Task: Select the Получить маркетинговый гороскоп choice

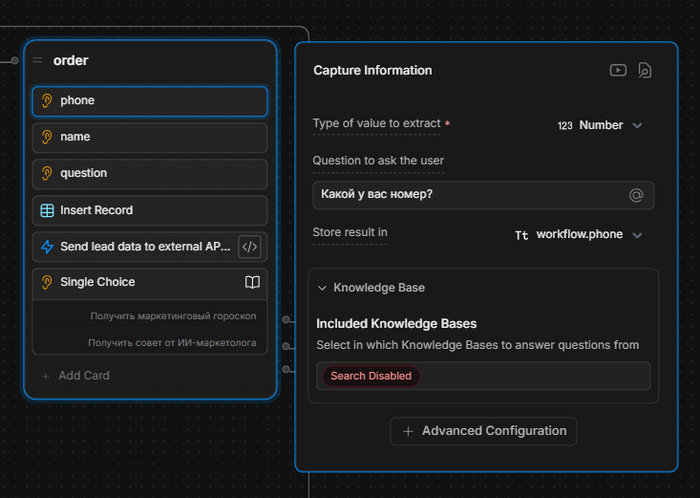Action: 172,316
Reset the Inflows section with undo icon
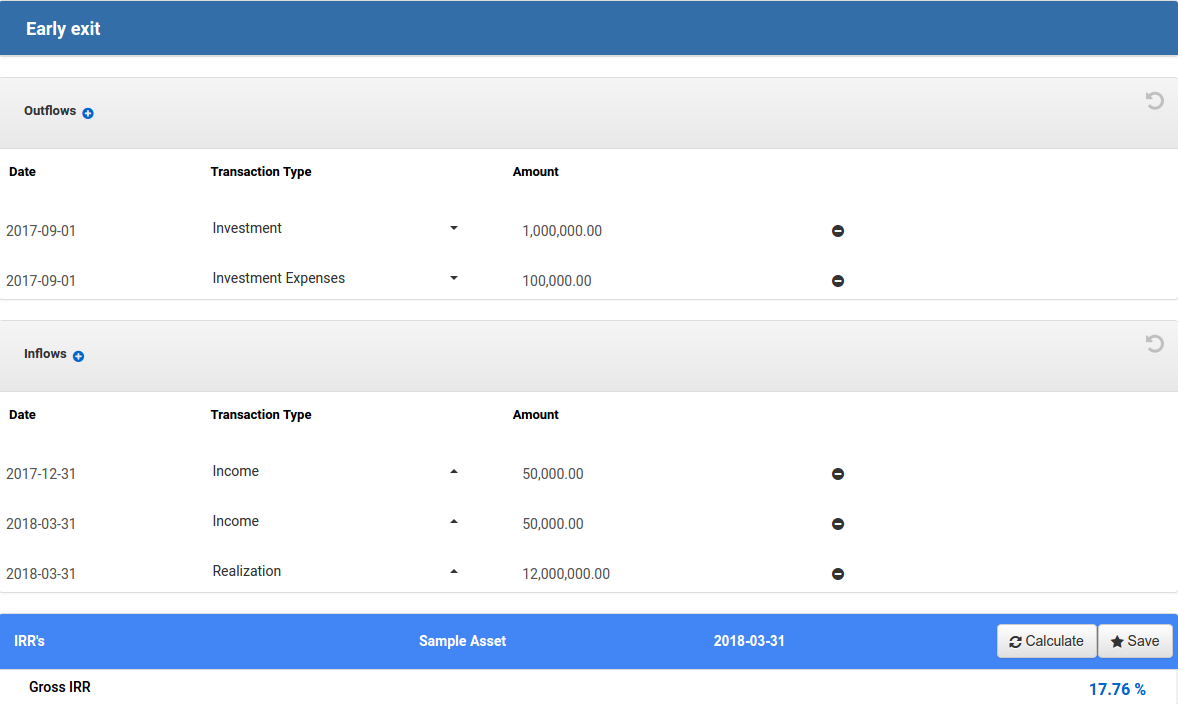 [x=1154, y=344]
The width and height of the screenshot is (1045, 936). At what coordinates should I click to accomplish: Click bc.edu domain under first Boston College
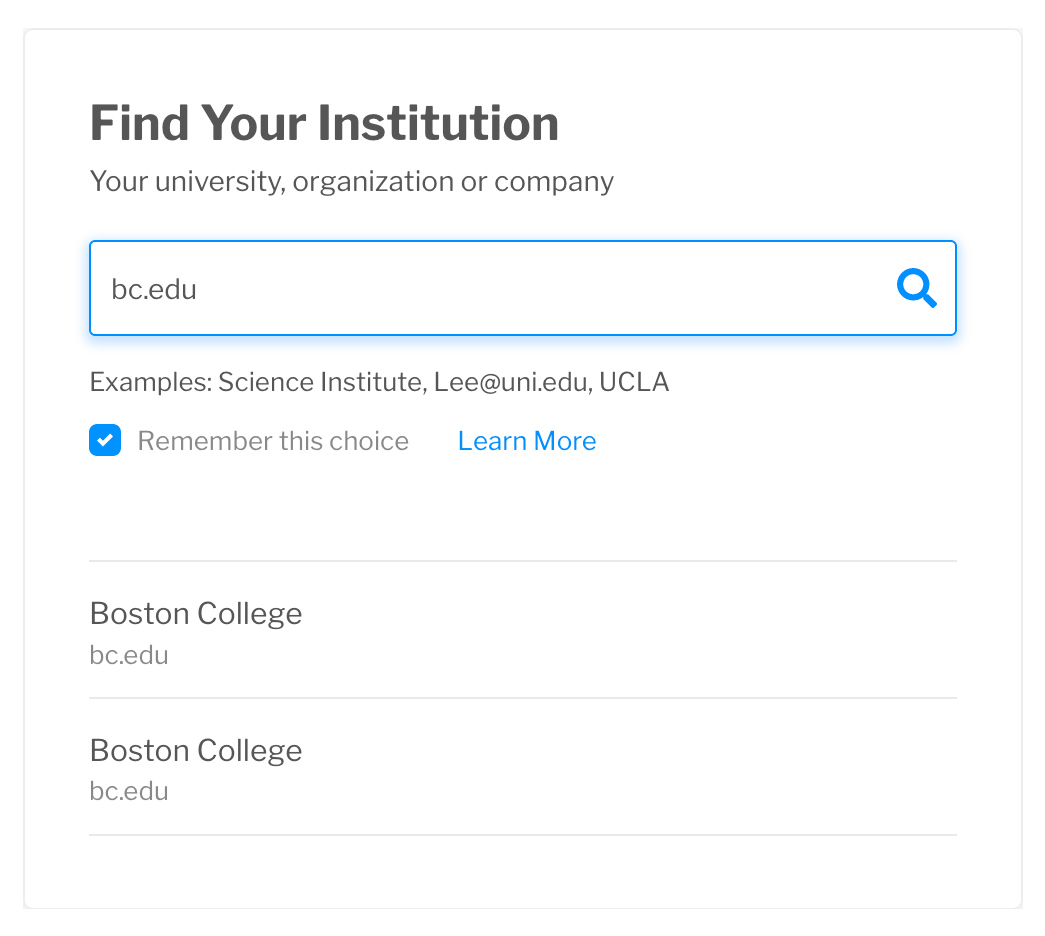click(129, 656)
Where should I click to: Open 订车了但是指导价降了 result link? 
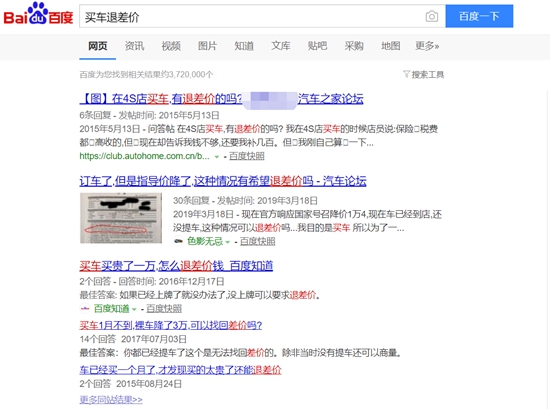223,181
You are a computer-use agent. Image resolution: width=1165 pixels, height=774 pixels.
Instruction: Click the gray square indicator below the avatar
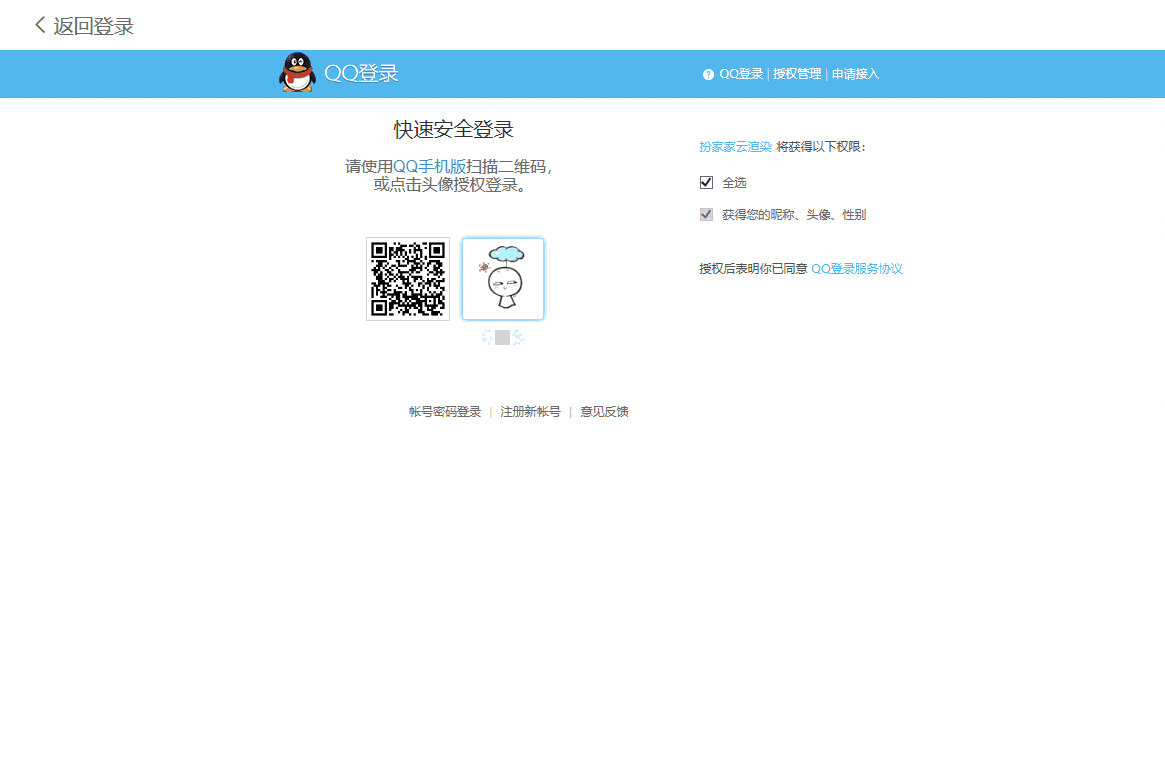503,338
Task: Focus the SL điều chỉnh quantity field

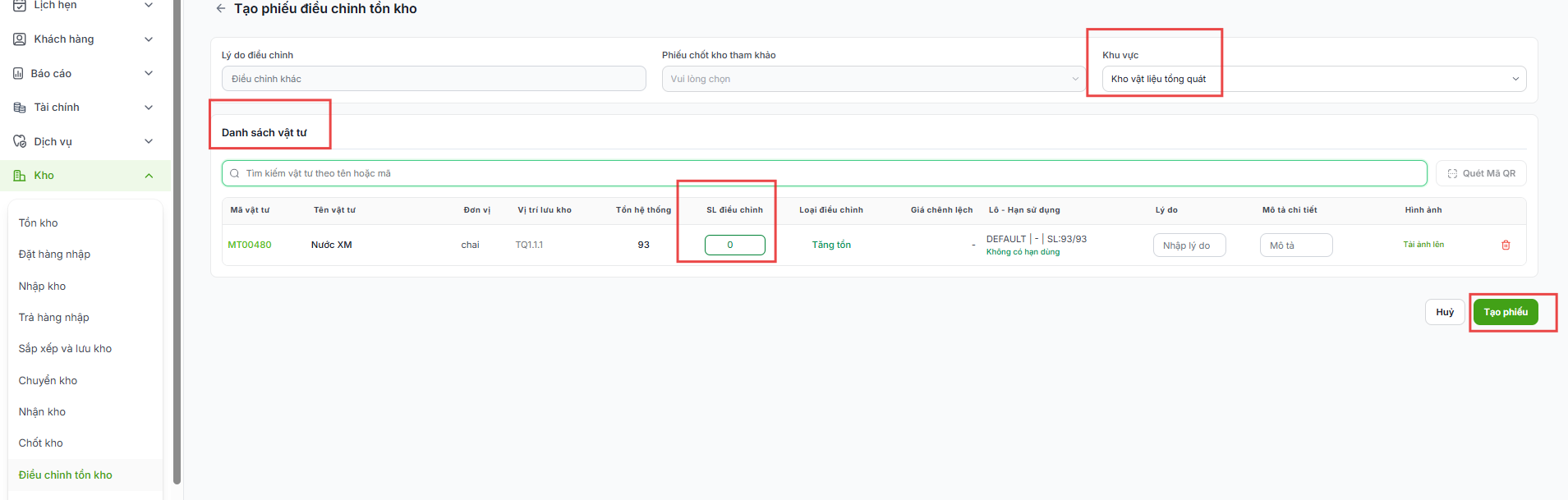Action: pos(734,245)
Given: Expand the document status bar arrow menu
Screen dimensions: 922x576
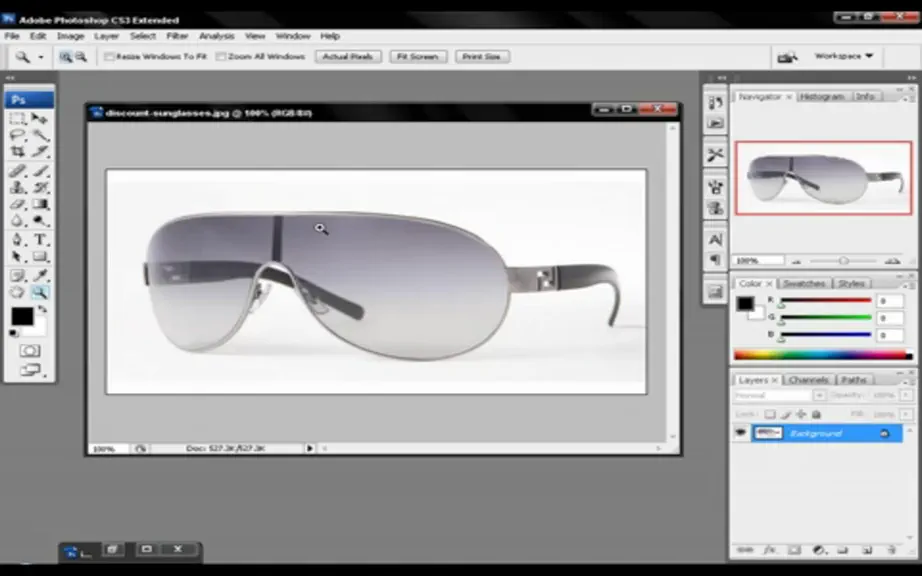Looking at the screenshot, I should pos(309,448).
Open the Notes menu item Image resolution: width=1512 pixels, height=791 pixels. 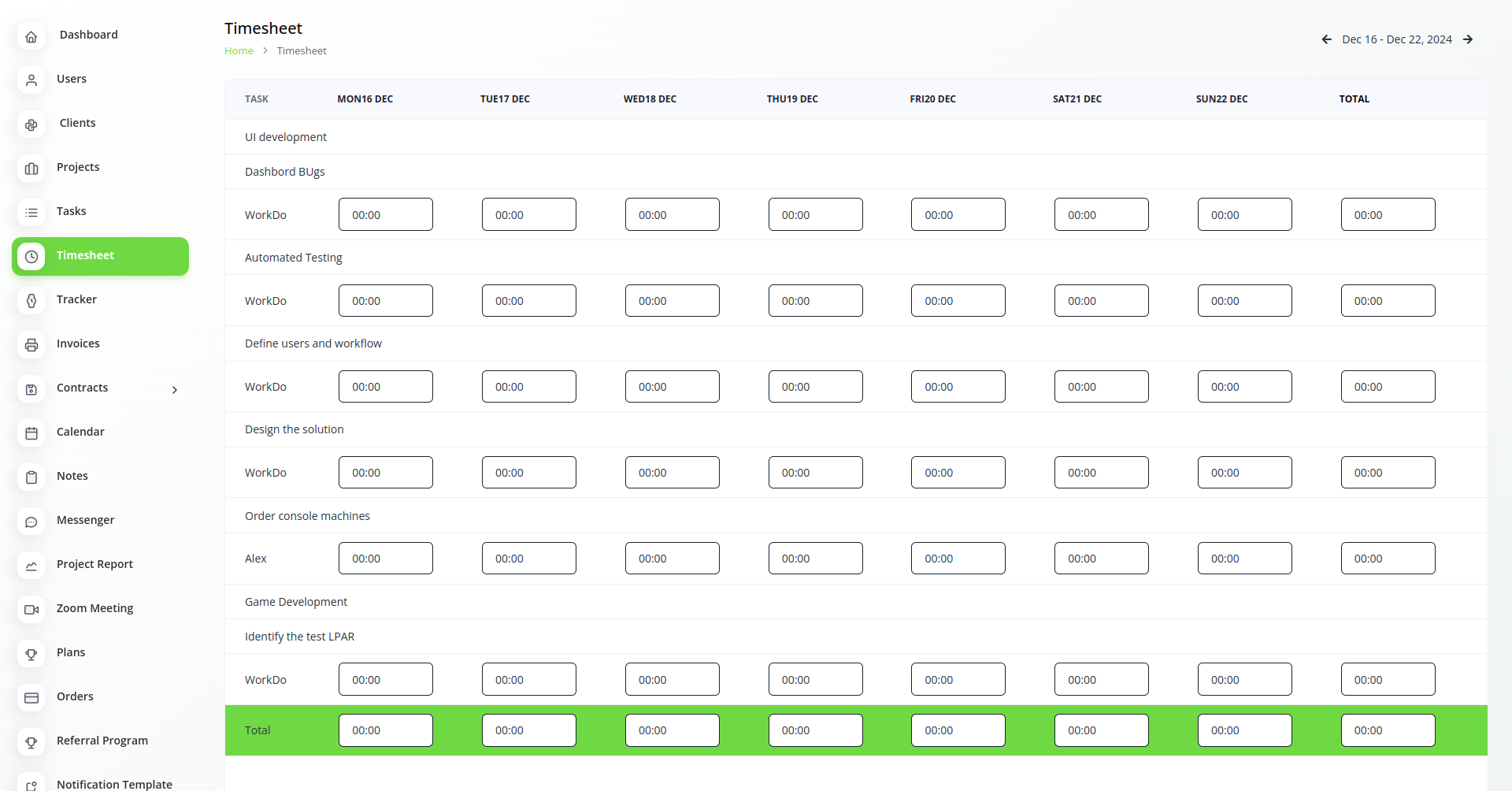(72, 476)
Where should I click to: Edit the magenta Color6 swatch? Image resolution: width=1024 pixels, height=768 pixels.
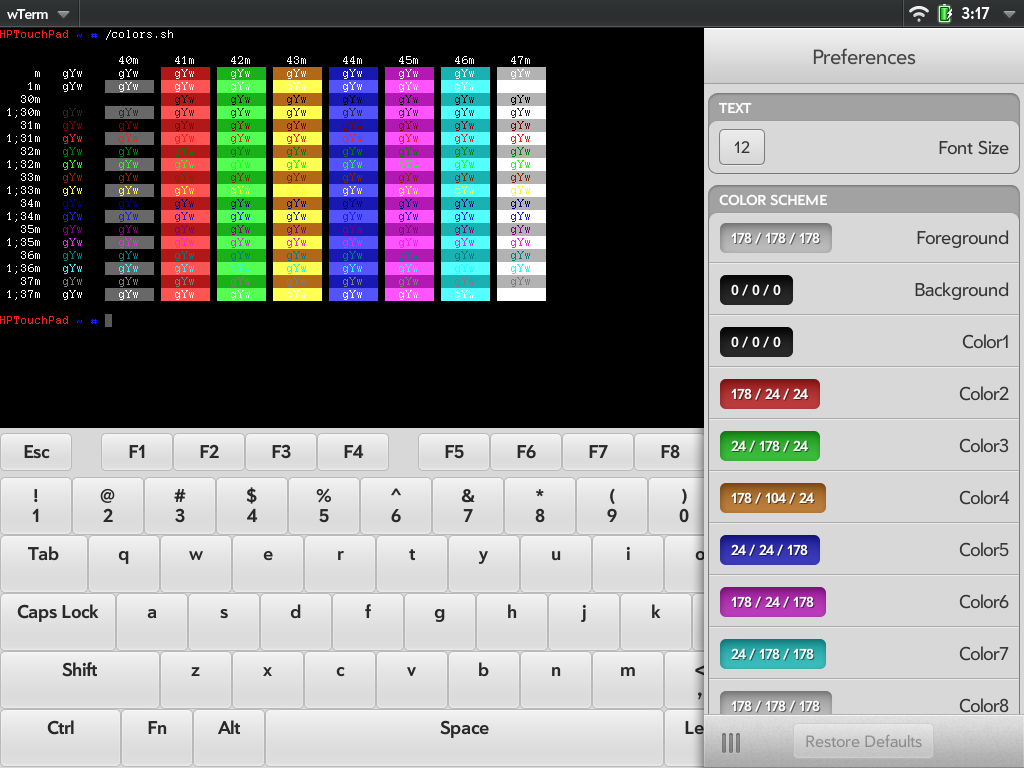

☆ ☆ ☆ ☆ ☆

### What is needed
Print the lines from the beginning of the records up to and including the line containing "You are a computer-use", word for word, with no pictures.

### Task solution
Task: Select the Получить маркетинговый гороскоп choice

Action: 172,316
Reset the Inflows section with undo icon
 [x=1154, y=344]
The width and height of the screenshot is (1045, 936). At what coordinates should I click to accomplish: Click bc.edu domain under first Boston College
click(129, 656)
Where should I click to: Open 订车了但是指导价降了 result link? 
223,181
You are a computer-use agent. Image resolution: width=1165 pixels, height=774 pixels.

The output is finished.